07.01.2016
Etimoloji ( Kökenbilimi )
Antik Yunancadaki “etymologia” “etymos” (doğru) ve “logos” (bahis) sözcüğünden türetilmiş diğer dillere ve bizim dilimize de geçmiştir. Bu sözcük için dilimizde “köken bilimi “ terimi üretilmiştir.
Etimoloji veya kökenbilim dilimin bir dalıdır. Bu dilbilim dalı kelimelerin kökenlerini, ilk olarak ne zaman ortaya çıktığını, ilk defa ve tarihte hangi kaynakta geçtiğini, hangi dile ait olduklarını, kelimenin geçmişten günümüze uğradığı ses değişimlerini, ses ve anlam bakımından geçirdikleri dönüşümleri ve evrimleri inceleyen dil bilimi dalıdır.

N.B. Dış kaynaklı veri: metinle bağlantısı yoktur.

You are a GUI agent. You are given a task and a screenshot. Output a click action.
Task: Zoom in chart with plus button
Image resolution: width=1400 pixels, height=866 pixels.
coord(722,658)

Osmanlıcada kökenbilim "İlm-i İştikak" tabiri ile ifade edilmiştir.
Etimoloji kelimelerin hangi dilden geldiğini, kökenlerinin ne olduğunu, kelimelerin köklerini araştıran dil bilimi dalıdır. Etimoloji bilimin temelleri Alman dil bilimcileri Franz Bopp ve Kari Brugmann tarafından atılmıştır.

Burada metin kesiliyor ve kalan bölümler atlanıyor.